Medicare Open Enrollment Ends Soon

Halfway Point of the Annual Election Period

The Medicare Annual Election Period ends in 4 weeks on December 7th. Current Medicare beneficiaries have the unrestricted right to change Part D (stand-alone prescription drug) plans, and Medicare Advantage plans.

Observations from the Market

There are many reasons that one should review their benefits annually. The main one is that since Medicare Part D and Medicare Advantage plans are annual contracts, all terms and conditions are subject to change. That means premiums and cost-sharing can change. The approved drug lists, otherwise known as the formulary, can also change. In fact, it would be reasonable to conclude that the moving parts are likely to change.
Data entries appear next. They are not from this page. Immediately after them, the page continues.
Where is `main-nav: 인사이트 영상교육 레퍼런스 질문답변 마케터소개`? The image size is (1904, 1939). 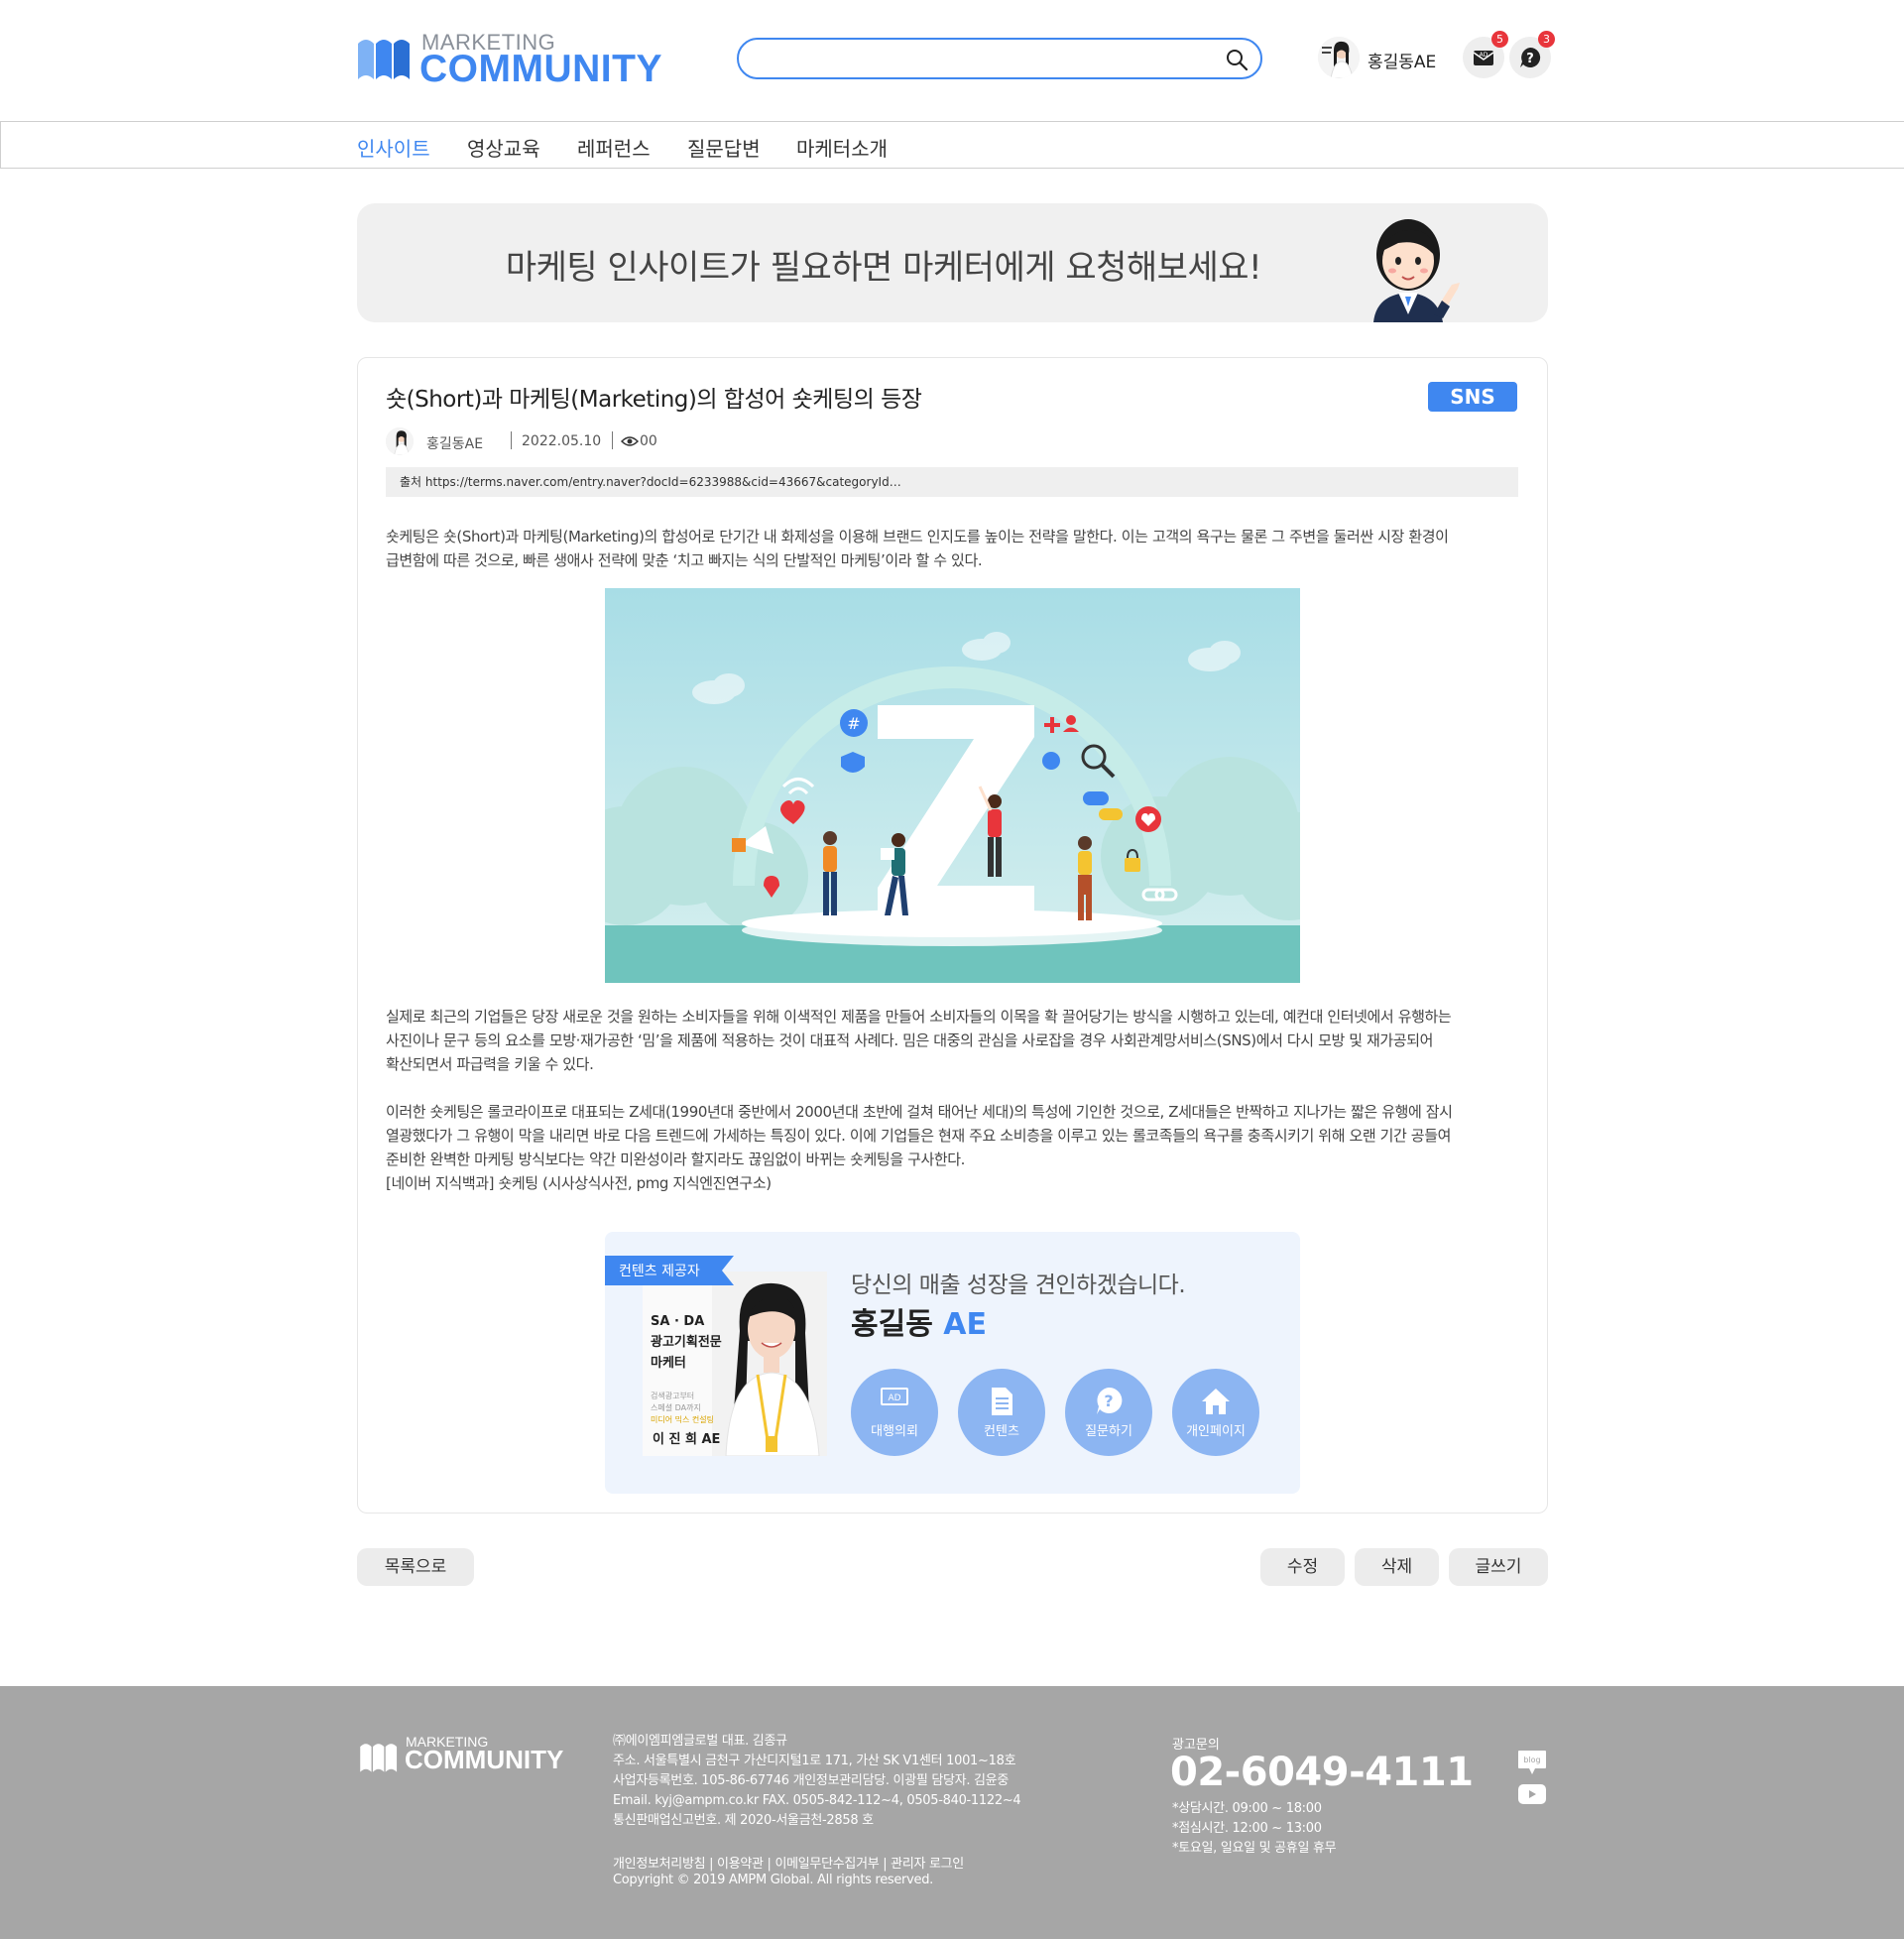 main-nav: 인사이트 영상교육 레퍼런스 질문답변 마케터소개 is located at coordinates (952, 145). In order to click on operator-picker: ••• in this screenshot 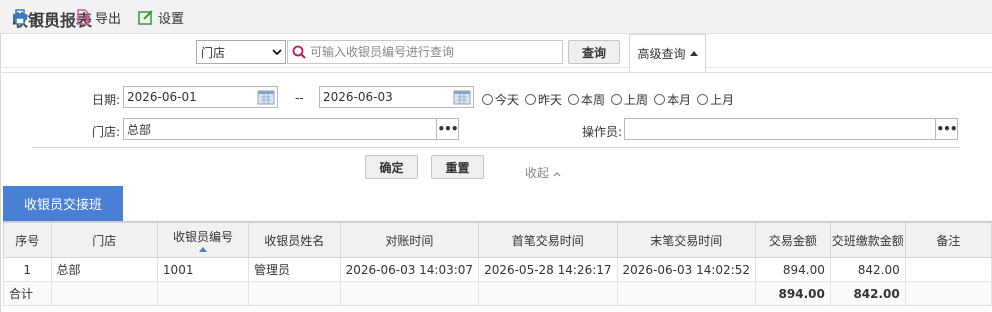, I will do `click(791, 129)`.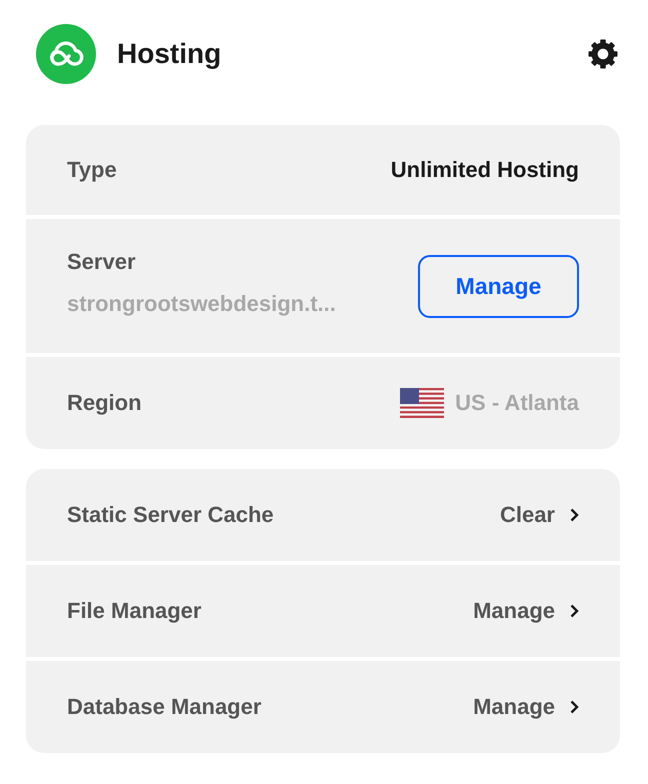  I want to click on tool-label: Database Manager, so click(164, 707).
Let’s examine why.

First, Medicare itself can change the list of approved medications for a particular medical condition. Second, beneficiaries should be aware that the carriers are trying to balance the costs of their respective plan, and remain competitive in a very competitive world. This can be observed in the market, that certain plans have improved, on an overall cost basis, when compared to others. It isn’t all good news: the average number of plans have declined per region for 2016, when compared to 2015. Further, premiums have increased, from an average of $33.41 in 2015 to an average of $34.10 in 2016. This also means that the Late Enrollment Penalty for Part D has increased from .3341 to .3410 a month (which you multiply by months, and then round to the nearest $0.10).
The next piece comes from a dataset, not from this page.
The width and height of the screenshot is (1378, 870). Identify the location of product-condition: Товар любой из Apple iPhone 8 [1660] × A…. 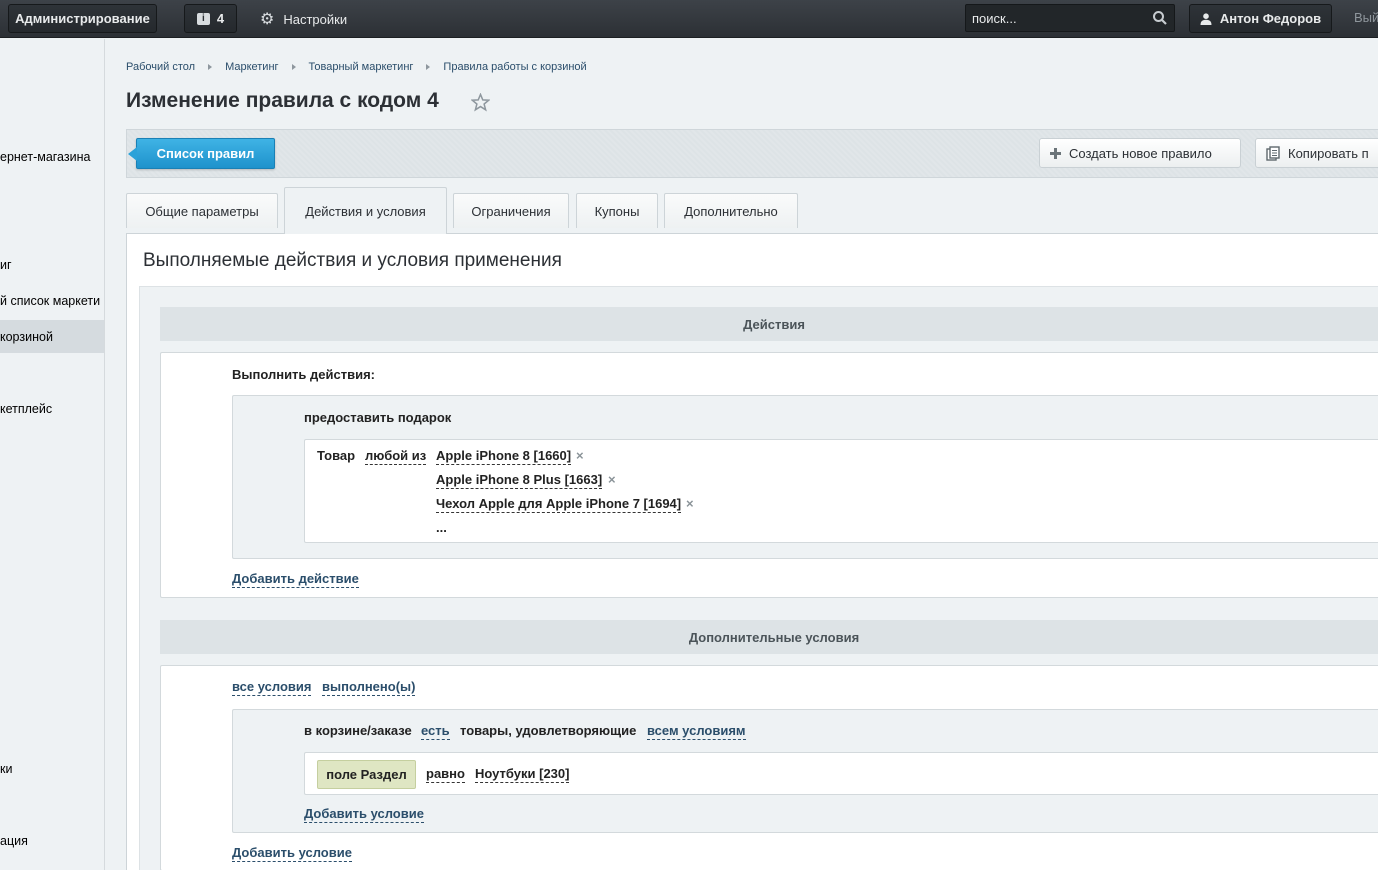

Networks in Medicare Advantage Can Change

This can be both positive and negative. There are subtle changes among the many Medicare Advantage plans in the market. The “not subtle” changes centers on the providers in a network. While premiums have remained relatively steady, you may notice that providers that accept a particular Medicare Advantage plan in one year, may not the next year. Every January and throughout the first quarter, beneficiaries are frequently surprised when the provider that they have seen may not be included in a network in the following year. That will result in either a) higher out-of-pocket expenses if you have a PPO, or b) no coverage at all for certain HMO Medicare Advantage plans.
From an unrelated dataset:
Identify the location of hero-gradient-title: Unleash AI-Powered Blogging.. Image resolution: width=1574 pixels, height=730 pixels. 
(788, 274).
Assisted Living / Skilled Nursing Facilities Remain Tricky

If you live in an assisted living facility, but do not require skilled nursing facility care, then Medicare Advantage can be challenging to administer. In many cases, there are on-site, or on-call medical providers at the facility. The facility and the provider may separately be considered in or out of network. Trying to get the accurate information regarding the network “status” can be very frustrating for a Medicare beneficiary and his/her family members. Further, diagnostic tests may be conducted off-site, or an in-network doctor may be required to use a testing facility that is out-of-network. The handling of this can vary wildly from facility to facility. Given that these are all subject to change annually, a Medicare Advantage beneficiary may want to check as many of these as he/she can, in advance.

It’s Not Likely to Ease

Recent headlines regarding a potential Medicare premium increase for existing beneficiaries, as well as the last-minute measures to prevent this (in 2015) have highlighted one central fact: the demographic and fiscal challenges remain to both Social Security and Medicare, and beneficiaries will need to keep informed for the changes that result.